START Extracted data

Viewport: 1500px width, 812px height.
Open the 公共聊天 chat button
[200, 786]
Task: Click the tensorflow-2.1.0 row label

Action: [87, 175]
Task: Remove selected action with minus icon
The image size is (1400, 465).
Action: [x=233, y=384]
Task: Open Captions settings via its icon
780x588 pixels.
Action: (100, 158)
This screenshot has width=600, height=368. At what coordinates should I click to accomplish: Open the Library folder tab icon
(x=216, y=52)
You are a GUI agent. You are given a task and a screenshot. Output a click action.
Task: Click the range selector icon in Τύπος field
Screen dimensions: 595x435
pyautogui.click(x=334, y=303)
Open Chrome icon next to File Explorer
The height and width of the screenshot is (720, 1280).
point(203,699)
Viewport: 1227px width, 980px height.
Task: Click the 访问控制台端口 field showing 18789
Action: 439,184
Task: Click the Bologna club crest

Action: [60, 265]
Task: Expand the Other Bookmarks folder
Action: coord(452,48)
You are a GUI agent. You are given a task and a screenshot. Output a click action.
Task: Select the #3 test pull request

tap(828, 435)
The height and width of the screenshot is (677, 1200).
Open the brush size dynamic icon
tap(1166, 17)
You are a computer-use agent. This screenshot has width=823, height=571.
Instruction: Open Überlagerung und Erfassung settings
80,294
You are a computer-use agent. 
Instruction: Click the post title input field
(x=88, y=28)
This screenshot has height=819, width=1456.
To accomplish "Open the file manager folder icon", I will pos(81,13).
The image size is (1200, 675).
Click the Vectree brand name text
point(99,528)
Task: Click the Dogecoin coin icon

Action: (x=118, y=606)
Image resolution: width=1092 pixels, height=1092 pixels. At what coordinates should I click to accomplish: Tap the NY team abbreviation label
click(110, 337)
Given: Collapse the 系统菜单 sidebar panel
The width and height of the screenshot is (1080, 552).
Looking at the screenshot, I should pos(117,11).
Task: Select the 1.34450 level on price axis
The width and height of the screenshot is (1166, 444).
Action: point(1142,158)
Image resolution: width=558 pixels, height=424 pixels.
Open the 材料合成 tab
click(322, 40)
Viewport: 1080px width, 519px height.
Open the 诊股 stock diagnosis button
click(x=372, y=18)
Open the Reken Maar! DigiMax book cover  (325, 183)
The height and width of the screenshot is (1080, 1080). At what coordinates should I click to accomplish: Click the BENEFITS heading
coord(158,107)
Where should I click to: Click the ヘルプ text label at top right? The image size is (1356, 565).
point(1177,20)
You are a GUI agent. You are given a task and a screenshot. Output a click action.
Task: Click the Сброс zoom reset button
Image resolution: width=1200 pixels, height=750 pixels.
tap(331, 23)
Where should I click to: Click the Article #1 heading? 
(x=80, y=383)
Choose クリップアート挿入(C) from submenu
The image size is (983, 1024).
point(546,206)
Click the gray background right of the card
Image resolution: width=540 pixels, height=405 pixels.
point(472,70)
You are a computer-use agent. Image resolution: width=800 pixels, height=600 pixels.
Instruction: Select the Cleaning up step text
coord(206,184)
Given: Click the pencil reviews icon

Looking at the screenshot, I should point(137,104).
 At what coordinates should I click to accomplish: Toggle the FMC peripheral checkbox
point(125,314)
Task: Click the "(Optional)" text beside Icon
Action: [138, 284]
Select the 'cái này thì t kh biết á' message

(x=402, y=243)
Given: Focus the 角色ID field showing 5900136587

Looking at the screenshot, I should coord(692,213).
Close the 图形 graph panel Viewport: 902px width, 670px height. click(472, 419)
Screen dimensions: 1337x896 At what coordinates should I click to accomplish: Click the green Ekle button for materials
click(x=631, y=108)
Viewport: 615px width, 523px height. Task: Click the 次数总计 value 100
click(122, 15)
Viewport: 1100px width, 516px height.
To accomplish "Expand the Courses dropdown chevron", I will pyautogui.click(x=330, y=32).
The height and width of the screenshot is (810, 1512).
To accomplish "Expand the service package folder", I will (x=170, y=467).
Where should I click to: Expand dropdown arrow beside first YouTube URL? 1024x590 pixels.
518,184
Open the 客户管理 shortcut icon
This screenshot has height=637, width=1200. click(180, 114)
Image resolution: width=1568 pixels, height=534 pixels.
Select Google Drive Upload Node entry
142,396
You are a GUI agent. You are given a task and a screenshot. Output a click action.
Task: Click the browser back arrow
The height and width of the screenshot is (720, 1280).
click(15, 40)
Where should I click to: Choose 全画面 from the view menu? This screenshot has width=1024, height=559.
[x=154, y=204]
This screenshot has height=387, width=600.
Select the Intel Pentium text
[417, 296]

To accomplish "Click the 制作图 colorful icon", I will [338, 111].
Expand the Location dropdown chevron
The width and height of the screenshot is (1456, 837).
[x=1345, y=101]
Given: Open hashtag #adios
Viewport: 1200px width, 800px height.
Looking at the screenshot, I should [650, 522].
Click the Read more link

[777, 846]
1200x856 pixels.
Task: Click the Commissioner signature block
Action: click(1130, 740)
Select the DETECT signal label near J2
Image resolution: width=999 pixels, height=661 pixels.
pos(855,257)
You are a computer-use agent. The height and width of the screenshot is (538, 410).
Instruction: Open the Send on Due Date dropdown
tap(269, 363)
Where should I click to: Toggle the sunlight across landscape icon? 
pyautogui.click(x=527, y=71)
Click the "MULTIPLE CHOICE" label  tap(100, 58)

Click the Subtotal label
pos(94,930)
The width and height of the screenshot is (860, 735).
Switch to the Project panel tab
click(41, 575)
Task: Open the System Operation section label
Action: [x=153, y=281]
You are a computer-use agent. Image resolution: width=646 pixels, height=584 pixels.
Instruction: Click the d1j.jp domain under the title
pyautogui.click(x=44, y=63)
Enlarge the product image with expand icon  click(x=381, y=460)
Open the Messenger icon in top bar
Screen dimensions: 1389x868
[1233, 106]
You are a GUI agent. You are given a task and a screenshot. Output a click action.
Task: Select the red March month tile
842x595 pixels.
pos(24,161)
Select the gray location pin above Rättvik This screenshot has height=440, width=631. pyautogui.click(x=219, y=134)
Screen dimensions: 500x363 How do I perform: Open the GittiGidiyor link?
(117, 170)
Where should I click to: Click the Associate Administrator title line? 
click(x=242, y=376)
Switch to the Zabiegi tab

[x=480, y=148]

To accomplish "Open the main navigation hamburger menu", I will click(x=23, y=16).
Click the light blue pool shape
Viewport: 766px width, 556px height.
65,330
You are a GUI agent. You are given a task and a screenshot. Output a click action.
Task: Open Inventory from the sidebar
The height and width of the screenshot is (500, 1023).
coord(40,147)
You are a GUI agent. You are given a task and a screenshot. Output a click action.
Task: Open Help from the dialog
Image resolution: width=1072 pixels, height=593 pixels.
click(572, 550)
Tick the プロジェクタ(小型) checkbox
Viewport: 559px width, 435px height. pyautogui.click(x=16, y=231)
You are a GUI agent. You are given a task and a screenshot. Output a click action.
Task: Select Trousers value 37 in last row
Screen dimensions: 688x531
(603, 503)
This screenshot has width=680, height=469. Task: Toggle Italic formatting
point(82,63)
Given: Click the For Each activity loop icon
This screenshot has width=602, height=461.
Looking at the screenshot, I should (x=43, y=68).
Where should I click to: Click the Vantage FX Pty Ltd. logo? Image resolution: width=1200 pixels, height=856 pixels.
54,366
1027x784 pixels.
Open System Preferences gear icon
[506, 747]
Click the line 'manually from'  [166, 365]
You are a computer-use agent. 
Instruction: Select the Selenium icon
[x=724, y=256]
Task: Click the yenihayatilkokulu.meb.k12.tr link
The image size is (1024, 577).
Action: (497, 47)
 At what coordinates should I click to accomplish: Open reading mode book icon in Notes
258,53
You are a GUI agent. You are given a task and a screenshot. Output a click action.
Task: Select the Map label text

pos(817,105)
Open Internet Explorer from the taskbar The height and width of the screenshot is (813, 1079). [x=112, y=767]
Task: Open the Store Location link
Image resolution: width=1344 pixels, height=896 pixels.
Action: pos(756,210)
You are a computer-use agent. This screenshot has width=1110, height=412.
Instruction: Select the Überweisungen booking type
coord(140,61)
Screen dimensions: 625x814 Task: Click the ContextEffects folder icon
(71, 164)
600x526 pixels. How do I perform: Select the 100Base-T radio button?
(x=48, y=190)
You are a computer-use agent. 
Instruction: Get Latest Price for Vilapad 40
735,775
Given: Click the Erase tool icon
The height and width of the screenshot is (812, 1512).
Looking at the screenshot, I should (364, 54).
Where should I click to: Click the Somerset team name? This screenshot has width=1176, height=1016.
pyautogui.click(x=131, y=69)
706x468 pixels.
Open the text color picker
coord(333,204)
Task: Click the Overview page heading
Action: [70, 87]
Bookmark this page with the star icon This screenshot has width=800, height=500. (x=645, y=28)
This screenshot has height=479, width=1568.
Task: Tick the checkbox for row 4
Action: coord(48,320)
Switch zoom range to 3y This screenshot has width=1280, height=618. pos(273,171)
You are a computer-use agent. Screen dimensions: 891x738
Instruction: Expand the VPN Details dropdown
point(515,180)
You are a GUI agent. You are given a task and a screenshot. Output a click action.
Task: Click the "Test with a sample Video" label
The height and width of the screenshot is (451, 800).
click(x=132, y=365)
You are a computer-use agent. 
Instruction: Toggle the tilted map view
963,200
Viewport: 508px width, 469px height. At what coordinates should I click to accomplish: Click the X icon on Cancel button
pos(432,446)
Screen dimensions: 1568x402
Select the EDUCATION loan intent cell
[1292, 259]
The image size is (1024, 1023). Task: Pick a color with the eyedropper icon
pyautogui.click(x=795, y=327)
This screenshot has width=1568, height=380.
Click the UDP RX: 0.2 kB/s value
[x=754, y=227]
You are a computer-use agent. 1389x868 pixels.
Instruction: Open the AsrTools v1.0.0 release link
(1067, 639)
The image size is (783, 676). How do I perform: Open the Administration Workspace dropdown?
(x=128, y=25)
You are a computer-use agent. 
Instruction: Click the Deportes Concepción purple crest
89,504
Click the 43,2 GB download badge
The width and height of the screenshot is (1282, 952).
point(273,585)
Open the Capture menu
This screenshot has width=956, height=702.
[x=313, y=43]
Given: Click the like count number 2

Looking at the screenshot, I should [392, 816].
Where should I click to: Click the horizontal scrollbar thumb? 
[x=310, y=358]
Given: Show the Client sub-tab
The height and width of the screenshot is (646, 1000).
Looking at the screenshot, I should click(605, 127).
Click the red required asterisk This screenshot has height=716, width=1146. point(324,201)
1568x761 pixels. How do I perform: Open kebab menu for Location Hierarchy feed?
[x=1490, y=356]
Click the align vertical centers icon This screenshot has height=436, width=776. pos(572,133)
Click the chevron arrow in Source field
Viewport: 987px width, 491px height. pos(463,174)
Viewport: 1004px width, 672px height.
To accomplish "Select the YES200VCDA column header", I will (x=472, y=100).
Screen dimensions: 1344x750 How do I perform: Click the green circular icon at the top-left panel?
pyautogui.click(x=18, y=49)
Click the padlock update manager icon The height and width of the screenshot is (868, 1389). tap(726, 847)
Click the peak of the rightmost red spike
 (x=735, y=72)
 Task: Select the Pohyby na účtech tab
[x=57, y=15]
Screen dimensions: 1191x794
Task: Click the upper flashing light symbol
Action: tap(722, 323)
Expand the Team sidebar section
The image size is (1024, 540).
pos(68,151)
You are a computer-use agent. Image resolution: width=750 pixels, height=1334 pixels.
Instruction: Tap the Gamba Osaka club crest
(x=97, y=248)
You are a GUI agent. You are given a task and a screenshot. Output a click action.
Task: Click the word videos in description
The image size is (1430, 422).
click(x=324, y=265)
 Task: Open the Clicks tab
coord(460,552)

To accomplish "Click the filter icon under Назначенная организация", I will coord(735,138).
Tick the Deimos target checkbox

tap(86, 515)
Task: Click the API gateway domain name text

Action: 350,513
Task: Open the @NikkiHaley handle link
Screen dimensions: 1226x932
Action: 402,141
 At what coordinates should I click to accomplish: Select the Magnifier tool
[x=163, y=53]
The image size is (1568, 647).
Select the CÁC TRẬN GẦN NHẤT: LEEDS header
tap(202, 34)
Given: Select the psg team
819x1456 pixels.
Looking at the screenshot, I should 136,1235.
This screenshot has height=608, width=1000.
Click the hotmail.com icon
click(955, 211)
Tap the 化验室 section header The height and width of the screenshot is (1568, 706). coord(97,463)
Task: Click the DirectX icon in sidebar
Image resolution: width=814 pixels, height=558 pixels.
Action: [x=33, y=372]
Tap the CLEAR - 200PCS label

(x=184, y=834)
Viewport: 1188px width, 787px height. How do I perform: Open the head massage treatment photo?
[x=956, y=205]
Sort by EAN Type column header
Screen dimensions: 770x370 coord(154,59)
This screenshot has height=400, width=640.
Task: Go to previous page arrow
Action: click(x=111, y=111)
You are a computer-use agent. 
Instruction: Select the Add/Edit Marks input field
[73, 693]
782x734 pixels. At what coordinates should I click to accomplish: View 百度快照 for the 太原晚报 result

END Extracted data

» Activity
The required output is every line above from the one with "Viewport: 615px width, 523px" down to the one with "Given: Open hashtag #adios", restated word for word, ends included.

» Final answer
Viewport: 615px width, 523px height. Task: Click the 次数总计 value 100
click(122, 15)
Viewport: 1100px width, 516px height.
To accomplish "Expand the Courses dropdown chevron", I will pyautogui.click(x=330, y=32).
The height and width of the screenshot is (810, 1512).
To accomplish "Expand the service package folder", I will (x=170, y=467).
Where should I click to: Expand dropdown arrow beside first YouTube URL? 1024x590 pixels.
518,184
Open the 客户管理 shortcut icon
This screenshot has height=637, width=1200. click(180, 114)
Image resolution: width=1568 pixels, height=534 pixels.
Select Google Drive Upload Node entry
142,396
You are a GUI agent. You are given a task and a screenshot. Output a click action.
Task: Click the browser back arrow
The height and width of the screenshot is (720, 1280).
click(15, 40)
Where should I click to: Choose 全画面 from the view menu? This screenshot has width=1024, height=559.
[x=154, y=204]
This screenshot has height=387, width=600.
Select the Intel Pentium text
[417, 296]

To accomplish "Click the 制作图 colorful icon", I will [338, 111].
Expand the Location dropdown chevron
The width and height of the screenshot is (1456, 837).
[x=1345, y=101]
Given: Open hashtag #adios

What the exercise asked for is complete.